Before using DeepSeek-R1, ensure that the latest version of the OpenAI SDK is installed. You can upgrade it using the following command:

pip3 install -U openai

API Parameters

  • Input Parameters:

    • max_tokens: The maximum length of the answer (including reasoning chain output). The maximum value for max_tokens is 16k.
  • Return Parameters:

    • reasoning_content: The reasoning chain content, at the same level as content.
    • content: The final answer content.
  • Usage Recommendations:

    • Set temperature between 0.5 and 0.7 (recommended value is 0.6) to prevent infinite loops or incoherent outputs.
    • Set top_p to 0.95.
    • Avoid adding system prompts; all instructions should be included in the user prompt.
    • For mathematical problems, include an instruction in the prompt, such as: “Please reason step by step and write the final answer in \boxed.”
    • When evaluating model performance, it is recommended to conduct multiple tests and average the results.
    • The DeepSeek-R1 series tends to bypass reasoning mode (outputting “\n\n”) for certain queries, which may affect model performance. To ensure adequate reasoning, it is recommended to force the model to start each output with “\n”.

Context Concatenation

During each round of conversation, the model outputs reasoning chain content (reasoning_content) and the final answer (content).
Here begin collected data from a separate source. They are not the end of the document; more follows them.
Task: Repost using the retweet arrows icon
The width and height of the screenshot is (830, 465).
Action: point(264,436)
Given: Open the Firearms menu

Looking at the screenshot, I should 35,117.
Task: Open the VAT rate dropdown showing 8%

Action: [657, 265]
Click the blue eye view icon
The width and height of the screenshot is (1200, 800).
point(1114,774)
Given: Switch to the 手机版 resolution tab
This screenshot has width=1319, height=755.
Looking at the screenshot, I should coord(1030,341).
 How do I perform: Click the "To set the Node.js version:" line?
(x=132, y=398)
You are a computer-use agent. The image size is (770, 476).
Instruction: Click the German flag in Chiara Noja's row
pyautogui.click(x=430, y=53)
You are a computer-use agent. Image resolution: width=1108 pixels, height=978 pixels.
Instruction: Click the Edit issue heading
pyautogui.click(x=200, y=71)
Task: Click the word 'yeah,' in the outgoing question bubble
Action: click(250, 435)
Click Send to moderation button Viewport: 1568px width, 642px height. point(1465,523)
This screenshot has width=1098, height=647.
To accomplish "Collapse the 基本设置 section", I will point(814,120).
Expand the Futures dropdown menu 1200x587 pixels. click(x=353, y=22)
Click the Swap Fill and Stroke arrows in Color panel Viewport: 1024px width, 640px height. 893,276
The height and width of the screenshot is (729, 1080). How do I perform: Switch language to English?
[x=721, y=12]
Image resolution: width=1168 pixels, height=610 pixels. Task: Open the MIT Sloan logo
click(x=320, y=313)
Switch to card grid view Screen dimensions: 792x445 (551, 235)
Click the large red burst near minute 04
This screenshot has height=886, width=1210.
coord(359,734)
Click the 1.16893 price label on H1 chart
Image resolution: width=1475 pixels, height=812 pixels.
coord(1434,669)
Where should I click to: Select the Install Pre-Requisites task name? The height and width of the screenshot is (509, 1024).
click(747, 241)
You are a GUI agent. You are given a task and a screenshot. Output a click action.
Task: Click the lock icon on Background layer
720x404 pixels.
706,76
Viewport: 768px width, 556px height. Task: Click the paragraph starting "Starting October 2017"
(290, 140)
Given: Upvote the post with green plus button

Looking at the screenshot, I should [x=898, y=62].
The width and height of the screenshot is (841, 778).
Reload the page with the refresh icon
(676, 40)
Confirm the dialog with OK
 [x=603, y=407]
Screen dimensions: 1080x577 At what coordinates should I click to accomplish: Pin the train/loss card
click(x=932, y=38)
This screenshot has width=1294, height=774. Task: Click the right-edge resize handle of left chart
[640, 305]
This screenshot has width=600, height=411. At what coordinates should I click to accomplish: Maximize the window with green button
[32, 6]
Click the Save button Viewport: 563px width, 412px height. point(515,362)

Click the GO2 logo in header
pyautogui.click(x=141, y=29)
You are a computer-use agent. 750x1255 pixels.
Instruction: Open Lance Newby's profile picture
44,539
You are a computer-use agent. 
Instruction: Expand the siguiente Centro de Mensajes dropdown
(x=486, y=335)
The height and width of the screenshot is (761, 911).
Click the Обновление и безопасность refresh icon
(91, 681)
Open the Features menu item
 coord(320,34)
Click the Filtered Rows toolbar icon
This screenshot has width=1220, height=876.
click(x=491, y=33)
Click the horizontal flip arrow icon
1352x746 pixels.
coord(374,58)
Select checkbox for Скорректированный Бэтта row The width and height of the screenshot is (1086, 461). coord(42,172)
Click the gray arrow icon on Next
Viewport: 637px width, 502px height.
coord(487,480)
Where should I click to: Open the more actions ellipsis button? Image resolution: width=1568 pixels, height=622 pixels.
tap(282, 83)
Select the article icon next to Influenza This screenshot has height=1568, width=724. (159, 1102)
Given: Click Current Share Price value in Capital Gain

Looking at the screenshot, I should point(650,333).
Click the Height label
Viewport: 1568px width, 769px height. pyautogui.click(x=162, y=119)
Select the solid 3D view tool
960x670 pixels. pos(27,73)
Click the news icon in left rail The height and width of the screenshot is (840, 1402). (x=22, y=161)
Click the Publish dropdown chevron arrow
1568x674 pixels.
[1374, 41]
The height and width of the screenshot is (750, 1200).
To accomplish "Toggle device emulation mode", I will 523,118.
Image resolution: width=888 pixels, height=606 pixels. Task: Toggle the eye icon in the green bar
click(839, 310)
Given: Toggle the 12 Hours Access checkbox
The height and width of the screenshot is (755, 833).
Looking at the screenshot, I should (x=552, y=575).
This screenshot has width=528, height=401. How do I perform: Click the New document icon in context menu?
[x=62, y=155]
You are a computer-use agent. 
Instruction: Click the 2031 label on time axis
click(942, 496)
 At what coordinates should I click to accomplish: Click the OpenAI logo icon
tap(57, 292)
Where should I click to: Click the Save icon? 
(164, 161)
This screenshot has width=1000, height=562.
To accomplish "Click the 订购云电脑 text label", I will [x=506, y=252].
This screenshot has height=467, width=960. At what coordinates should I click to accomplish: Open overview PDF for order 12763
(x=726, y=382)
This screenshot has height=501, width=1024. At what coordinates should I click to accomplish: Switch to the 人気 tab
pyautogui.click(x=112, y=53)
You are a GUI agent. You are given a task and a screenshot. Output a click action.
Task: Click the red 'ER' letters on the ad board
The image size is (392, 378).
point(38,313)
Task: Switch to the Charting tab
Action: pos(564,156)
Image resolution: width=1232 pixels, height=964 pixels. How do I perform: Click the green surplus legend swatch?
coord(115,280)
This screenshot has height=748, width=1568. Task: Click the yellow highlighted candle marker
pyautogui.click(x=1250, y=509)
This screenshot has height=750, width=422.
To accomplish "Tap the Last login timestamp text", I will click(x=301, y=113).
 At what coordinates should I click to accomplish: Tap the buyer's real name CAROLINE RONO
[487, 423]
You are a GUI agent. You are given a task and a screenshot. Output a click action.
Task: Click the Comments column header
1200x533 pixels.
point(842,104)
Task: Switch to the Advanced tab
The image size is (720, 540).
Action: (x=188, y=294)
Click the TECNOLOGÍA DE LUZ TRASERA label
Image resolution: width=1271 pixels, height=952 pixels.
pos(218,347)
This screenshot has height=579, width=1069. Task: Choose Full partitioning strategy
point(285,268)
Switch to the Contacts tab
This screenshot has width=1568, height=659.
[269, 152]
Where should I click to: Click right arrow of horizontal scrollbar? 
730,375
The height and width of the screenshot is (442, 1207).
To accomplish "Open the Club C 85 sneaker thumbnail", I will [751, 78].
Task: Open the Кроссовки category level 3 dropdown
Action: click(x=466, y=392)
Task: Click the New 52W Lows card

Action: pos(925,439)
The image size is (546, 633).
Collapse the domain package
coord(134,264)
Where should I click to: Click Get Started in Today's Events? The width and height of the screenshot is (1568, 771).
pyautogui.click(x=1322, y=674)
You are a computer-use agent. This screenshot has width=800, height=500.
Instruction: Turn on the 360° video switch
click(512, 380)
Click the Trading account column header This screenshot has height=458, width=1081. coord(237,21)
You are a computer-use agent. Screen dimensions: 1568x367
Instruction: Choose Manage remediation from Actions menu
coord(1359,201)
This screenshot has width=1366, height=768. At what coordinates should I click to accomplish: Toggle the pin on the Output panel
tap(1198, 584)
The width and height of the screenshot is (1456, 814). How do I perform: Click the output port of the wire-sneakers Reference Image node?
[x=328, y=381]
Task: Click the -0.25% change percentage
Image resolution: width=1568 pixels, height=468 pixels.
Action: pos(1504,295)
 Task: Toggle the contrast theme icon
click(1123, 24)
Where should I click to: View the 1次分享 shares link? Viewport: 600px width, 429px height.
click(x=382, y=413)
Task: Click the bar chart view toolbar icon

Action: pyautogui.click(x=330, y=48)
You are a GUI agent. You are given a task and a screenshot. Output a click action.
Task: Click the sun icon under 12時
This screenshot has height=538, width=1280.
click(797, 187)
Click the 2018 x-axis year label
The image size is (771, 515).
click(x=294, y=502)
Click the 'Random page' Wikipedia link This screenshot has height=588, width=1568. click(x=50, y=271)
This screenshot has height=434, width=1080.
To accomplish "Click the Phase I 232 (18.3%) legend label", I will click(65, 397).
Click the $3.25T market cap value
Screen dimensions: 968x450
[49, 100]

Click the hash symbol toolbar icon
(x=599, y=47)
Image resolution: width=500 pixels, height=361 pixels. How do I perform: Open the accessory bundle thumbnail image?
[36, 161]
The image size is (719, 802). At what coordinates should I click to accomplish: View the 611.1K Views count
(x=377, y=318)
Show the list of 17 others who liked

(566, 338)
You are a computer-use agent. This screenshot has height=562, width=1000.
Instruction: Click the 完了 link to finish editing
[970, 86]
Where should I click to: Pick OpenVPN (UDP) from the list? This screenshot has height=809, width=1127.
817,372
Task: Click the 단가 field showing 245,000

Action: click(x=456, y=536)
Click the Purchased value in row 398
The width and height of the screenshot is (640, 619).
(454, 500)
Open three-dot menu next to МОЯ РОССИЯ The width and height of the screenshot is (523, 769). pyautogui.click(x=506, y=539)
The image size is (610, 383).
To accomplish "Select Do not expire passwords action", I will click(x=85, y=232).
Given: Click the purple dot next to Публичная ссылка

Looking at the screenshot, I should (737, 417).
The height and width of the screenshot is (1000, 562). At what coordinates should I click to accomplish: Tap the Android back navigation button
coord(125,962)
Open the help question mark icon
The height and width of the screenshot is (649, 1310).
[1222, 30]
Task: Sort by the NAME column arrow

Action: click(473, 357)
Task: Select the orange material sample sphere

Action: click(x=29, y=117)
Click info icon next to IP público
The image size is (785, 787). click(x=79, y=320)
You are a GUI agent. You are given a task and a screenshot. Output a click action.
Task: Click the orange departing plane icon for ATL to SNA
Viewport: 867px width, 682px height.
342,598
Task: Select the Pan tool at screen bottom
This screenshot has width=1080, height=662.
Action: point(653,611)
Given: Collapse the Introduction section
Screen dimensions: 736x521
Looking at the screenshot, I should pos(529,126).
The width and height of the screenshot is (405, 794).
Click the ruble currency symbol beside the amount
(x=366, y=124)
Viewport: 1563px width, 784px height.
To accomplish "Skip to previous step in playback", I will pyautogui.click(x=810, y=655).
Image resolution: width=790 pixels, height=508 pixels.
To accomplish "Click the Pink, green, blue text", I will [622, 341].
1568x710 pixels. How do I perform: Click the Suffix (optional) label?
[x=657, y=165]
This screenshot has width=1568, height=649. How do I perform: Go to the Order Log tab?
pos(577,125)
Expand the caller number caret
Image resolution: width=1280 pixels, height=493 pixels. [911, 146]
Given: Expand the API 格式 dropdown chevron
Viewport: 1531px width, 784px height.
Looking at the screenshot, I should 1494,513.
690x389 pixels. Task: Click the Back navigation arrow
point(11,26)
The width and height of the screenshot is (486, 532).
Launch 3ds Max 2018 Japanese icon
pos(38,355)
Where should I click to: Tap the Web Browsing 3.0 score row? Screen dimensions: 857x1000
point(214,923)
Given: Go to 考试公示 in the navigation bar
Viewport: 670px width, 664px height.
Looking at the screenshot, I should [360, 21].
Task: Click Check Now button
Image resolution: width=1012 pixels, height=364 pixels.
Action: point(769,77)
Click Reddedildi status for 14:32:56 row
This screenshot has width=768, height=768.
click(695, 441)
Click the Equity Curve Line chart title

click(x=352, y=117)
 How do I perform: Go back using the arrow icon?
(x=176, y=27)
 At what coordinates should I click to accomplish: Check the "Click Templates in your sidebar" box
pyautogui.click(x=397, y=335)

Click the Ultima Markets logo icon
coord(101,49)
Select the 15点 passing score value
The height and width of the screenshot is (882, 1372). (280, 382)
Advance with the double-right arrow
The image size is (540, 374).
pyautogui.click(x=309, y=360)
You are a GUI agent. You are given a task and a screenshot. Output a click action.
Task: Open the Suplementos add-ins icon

In the next round of conversation, the reasoning chain content from the previous round will not be concatenated into the context.

OpenAI Request Example

Streaming Output Request

from openai import OpenAI

url = 'https://api.ap.siliconflow.com/v1/'
api_key = 'your api_key'

client = OpenAI(
    base_url=url,
    api_key=api_key
)

# Send a request with streaming output
content = ""
reasoning_content=""
messages = [
    {"role": "user", "content": "Who are the legendary athletes in the Olympics?"}
]
response = client.chat.completions.create(
    model="deepseek-ai/DeepSeek-R1",
    messages=messages,
    stream=True,  # Enable streaming output
    max_tokens=4096
)
# Receive and process response incrementally
for chunk in response:
    if chunk.choices[0].delta.content:
        content += chunk.choices[0].delta.content
    if chunk.choices[0].delta.reasoning_content:
        reasoning_content += chunk.choices[0].delta.reasoning_content

# Round 2
messages.append({"role": "assistant", "content": content})
messages.append({'role': 'user', 'content': "Continue"})
response = client.chat.completions.create(
    model="deepseek-ai/DeepSeek-R1",
    messages=messages,
    stream=True
)

Non-Streaming Output Request

from openai import OpenAI
url = 'https://api.ap.siliconflow.com/v1/'
api_key = 'your api_key'

client = OpenAI(
    base_url=url,
    api_key=api_key
)

# Send a request with non-streaming output
messages = [
    {"role": "user", "content": "Who are the legendary athletes in the Olympics?"}
]
response = client.chat.completions.create(
    model="deepseek-ai/DeepSeek-R1",
    messages=messages,
    stream=False, 
    max_tokens=4096
)
content = response.choices[0].message.content
reasoning_content = response.choices[0].message.reasoning_content

# Round 2
messages.append({"role": "assistant", "content": content})
messages.append({'role': 'user', 'content': "Continue"})
response = client.chat.completions.create(
    model="deepseek-ai/DeepSeek-R1",
    messages=messages,
    stream=False
)

Notes

  • API Key: Ensure you are using the correct API key for authentication.
  • Streaming Output: Streaming output is suitable for scenarios where incremental responses are needed, while non-streaming output is better for retrieving the complete response at once.

FAQs

  • How to obtain an API key?

    Visit SiliconFlow to register and obtain an API key.

  • How to handle long texts?

    You can control the output length by adjusting the max_tokens parameter, but note that the maximum length is 16K.